わたしは父にお願いしよう。そうすれば、父は別に助け主を送って、いつまでもあなたがたと共におらせて下さるであろう。それは真理の御霊である。この世はそれを見ようともせず、知ろうともしないので、それを受けることができない。あなたがたはそれを知っている。なぜなら、それはあなたがたと共におり、またあなたがたのうちにいるからである。たしはあなたがたを捨てて孤児とはしない。あなたがたのところに帰って来る。もうしばらくしたら、世はもはやわたしを見なくなるだろう。しかし、あなたがたはわたしを見る。わたしが生きるので、あなたがたも生きるからである。その日には、わたしはわたしの父におり、あなたがたはわたしにおり、また、わたしがあなたがたにおることが、わかるであろう。」ヨハネ14章16—20節


 今年のペンテコスの主日礼拝ではヨハネ福音書14章からお話をしました。主イエスは弟子たちの元を去る前に「わたしはあなたがたを捨てて孤児とはしない」と約束なさいました。主は、父の御許から聖霊を送ることによって、キリストの弟子たちは父と子の交わりに入れていただけるのだという約束です。

 この個所を思いめぐらしているうち、私は19世紀前半の英国の作家チャールズ・ディケンズの『オリバー・ツイスト』という作品を思い出しましたので、そのお話をして結びました。作品のあらすじをざっと説明してみましょう。

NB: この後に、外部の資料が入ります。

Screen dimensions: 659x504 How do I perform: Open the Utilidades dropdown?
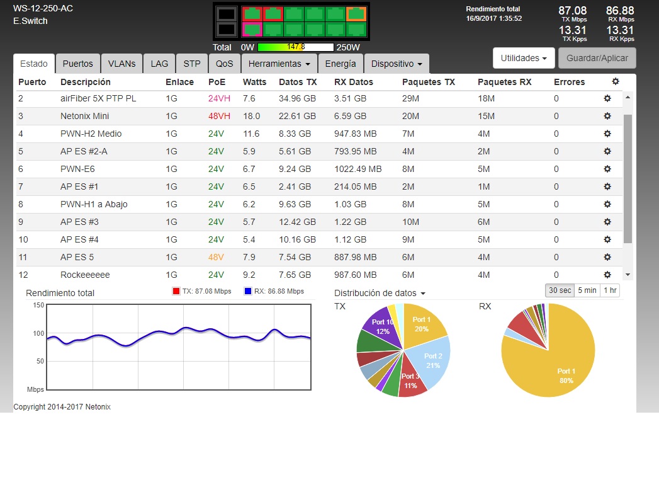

 背景となっているのは、19世紀、華々しい産業革命の時代の陰で貧富の格差が極端に広がった最暗黒のイギリスです。イギリスのある地方都市で行き倒れになっていた若い女が救貧院に運ばれ、男の子を産むのですが、まもなく死んでしまいます。赤ん坊はオリバー・ツイストと名付けられ、他の子どもたちとともに、院長から非人間的な酷い扱いを受けます。

 その後いろいろなことがあって、彼はロンドンに放浪し、そこでフェイギンをかしらとする窃盗団に取り込まれて、盗みをするように仕込まれるのです。ある日、仲間の少年たちと一緒に町中に出ている時に、仲間が本屋である紳士の持ち物を盗み、すぐに逃げます。オリバーはただ見ていただけだったのですが、逃げ遅れて、おまわりさんに犯人と間違えられて捕まえられてしまいます。しかし、幸い本屋さんが「いや、この子は何も盗んでいません」と証言してくれたおかげで、釈放されて、オリバーはあの本を読んでいた紳士に引き取られるのです。

 この紳士はブラウンロー氏という素晴らしく温厚で誠実な人物で、オリバーはこの一家の中で幸福な生活を始めます。その後も窃盗団の頭フェイギンがオリバーを取り戻そうとして、しつこくちょっかいを出すので、何度もたいへんなことが起こるのですけれども、最終的には窃盗団の頭フェイギンは逮捕され絞首刑となり、オリバーはブラウンロー氏の家族の中で幸福をえるのです。

 きっと、チャールズ・ディケンズは、『オリバーツイスト』という作品を通して、私たちクリスチャンのことを描いたのだと思わされました。アダム以来の罪ゆえに、私たちは生まれながらには真の神様を知らない霊的な孤児でした。そして、悪魔の手下として手なずけられ、嘘をついたり、密かに盗みをしたり、神ならぬ物を拝んだり、人を憎んだりしては良心の呵責を感じたり、自分はなんの為に生まれて来たんだろう、なんのために生きて行くんだろうと空しい思いをしていたのです。

 けれども、イエス様と出逢って、悪魔の支配から解放されて、聖霊を受けて神の家族の交わりの中に入れられたのです。なおも悪魔は、私たちに執着してちょっかいを出して私たちを誘惑して罪を犯させたり、「お前など救われているものか」とささやきかけて失望させたりするのですが、最終的には、神は悪魔をゲヘナの火の中に落としてしまわれます。そして、私たちは神の家族、神の王国に迎えられて永遠のいのちにあずかるのです。

 主イエスはおっしゃいました。「わたしは、あなたがたを捨てて孤児にはしない。」主イエス聖霊を送って下さり、私たちは三位一体の愛の神の交わり、主に在る兄弟姉妹の交わりの中に取り戻されたのです。地上にあって、私たちはなおもフェイギンならぬ悪魔の誘惑に悩まされますが、神様はついには必ず私たちを天にある永遠の家へと導いてくださるのです。